Saturday, February 07, 2015

Listening to Markets and Finding Market Themes



When psychologists listen to people in counseling, they not only process what is being said, but also the connections among the various topics.  Themes connect the issues we face in life, cutting across relationships, work, and our emotional experience.  To an untrained observer, it might seem as though a person is jumping all over the place when he talks about drawdowns in markets, arguments at home, and an ankle injury from running.  The psychologist, however, finds common threads linking these.  All represent frustrations, all represent real and feared losses, and all impact self esteem, motivation, and mood similarly.  Instead of working on three different issues, a person in counseling learns to identify the theme connecting all of these and develops skills for dealing with that theme. 
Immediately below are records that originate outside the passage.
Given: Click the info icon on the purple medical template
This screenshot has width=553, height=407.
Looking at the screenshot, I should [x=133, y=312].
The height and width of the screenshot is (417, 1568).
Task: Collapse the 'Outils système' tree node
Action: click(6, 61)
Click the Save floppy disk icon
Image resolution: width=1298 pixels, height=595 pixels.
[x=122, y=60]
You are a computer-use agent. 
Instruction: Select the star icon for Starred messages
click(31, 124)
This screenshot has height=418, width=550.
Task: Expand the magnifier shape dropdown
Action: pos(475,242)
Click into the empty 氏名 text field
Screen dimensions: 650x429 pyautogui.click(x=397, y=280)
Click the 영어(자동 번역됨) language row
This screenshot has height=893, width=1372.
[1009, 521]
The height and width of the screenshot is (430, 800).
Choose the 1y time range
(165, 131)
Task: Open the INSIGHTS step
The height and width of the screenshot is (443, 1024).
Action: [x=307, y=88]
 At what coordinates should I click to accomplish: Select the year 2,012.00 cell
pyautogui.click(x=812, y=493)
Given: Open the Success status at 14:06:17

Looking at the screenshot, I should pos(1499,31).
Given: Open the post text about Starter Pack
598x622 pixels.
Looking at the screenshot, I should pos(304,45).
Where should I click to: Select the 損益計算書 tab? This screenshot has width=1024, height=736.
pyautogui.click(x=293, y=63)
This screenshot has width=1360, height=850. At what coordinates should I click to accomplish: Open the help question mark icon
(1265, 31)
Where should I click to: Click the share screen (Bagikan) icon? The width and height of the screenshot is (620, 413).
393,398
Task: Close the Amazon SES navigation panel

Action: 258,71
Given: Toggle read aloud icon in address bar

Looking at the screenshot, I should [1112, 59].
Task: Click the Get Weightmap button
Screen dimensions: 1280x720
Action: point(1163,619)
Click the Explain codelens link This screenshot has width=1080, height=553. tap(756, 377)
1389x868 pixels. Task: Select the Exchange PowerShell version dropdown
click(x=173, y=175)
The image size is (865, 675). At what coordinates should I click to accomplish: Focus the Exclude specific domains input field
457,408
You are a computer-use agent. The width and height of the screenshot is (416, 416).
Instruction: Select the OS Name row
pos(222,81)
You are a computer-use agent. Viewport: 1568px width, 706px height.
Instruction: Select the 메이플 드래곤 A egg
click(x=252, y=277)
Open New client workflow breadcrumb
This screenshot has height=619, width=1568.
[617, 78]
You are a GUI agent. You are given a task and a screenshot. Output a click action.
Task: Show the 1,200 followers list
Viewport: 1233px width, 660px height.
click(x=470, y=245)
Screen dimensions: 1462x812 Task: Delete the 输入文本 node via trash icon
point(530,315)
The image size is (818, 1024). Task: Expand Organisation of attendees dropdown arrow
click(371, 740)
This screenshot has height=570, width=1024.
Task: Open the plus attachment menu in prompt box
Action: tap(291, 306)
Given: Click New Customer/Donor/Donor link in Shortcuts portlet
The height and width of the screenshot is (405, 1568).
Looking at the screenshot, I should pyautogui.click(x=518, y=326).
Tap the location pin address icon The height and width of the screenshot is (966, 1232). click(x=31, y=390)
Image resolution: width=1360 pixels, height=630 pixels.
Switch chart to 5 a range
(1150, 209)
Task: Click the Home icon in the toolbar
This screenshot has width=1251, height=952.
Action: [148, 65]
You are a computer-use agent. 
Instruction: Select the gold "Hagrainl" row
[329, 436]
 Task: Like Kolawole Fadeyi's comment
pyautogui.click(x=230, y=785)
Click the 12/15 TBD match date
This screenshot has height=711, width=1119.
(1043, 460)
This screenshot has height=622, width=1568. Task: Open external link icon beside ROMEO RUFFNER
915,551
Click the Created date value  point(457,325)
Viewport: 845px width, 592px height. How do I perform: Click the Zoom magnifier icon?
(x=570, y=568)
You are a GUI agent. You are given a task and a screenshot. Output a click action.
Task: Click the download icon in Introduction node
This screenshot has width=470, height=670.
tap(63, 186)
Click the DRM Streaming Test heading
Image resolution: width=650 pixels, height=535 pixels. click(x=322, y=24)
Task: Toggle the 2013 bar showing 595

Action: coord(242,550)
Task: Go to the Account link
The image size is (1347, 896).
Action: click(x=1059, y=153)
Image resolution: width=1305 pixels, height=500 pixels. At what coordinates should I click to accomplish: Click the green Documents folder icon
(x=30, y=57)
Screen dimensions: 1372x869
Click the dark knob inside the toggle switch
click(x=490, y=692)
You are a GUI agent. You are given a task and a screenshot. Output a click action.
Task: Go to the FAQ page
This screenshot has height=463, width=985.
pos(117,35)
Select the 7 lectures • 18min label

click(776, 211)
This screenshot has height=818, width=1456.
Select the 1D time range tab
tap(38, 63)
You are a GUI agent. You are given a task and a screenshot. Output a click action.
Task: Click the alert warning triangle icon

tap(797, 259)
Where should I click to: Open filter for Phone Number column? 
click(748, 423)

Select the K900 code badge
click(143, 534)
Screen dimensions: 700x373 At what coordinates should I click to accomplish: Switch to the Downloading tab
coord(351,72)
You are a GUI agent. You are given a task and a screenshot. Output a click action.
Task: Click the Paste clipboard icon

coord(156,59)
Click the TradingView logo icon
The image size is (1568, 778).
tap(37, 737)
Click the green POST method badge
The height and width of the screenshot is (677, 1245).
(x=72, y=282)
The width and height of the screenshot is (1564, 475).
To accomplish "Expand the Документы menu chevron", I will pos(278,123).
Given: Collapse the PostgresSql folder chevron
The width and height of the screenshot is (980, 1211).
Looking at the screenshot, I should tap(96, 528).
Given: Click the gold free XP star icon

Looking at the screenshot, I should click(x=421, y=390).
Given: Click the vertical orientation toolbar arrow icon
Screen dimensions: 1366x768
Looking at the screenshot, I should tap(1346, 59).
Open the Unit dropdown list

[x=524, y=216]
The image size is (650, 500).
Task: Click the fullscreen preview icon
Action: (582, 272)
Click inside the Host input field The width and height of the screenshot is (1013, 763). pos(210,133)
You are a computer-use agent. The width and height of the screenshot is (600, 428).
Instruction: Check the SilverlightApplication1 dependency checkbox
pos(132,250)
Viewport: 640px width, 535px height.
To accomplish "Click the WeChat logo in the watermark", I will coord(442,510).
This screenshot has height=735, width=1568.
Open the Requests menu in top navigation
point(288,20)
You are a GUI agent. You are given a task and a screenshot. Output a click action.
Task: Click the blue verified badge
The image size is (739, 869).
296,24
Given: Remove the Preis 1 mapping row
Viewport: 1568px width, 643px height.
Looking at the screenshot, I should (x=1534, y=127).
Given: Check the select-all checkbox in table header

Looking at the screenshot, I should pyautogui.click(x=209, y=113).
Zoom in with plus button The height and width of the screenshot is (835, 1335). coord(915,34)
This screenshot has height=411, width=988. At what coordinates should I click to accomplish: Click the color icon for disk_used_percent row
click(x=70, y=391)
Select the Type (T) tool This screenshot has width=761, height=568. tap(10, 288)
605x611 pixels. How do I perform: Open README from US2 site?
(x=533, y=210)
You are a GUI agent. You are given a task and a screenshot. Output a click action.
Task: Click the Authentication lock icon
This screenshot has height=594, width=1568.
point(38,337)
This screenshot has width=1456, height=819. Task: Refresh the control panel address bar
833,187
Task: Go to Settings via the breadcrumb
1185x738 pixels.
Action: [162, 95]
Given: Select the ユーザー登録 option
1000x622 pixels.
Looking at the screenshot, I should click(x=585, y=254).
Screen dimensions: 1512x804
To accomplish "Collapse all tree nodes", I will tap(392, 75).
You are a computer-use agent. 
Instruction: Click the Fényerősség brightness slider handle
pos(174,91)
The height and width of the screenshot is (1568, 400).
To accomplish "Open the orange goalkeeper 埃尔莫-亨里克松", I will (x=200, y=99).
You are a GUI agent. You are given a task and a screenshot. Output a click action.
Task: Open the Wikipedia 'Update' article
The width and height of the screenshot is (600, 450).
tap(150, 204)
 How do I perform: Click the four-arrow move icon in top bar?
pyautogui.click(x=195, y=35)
Markets also reflect themes, as geopolitical, macroeconomic, and sentiment-related factors drive buying and selling decisions.  Just as a therapist listens for shifts in themes in a client's talk, a savvy trader is sensitive to market themes and their waxing and waning.  Friday was an interesting day in the market from that vantage point.  We had strong economic data and interest rates rose significantly (top chart).  The sector that had been leading market strength, utilities, sold off in sympathy with the rate rise.  Stocks overall, which had been seeing strong buying interest on my measure of upticks vs. downticks (middle chart), saw significant downticking for the day, as large market participants persistently hit bids.  Meanwhile, the market's larger picture of weakening breadth (bottom chart) remained intact.

A random blip or a meaningful shift in theme?  Expectations of economic strength and the pricing in of Fed hikes sooner rather than later strengthened the U.S. dollar on Friday, but did not benefit stocks.  Should stocks and bonds move lower in concert, that would be quite an unwind of the risk parity trade that has worked for a while:  the volatility-adjusted position of long bonds and long stocks.  One day doesn't make a trend and one thematic shift doesn't necessarily reflect a significant change in a person's life.  But when a psychologist perceives a dramatic shift, the ears perk up.  Reading markets is not so different from reading people.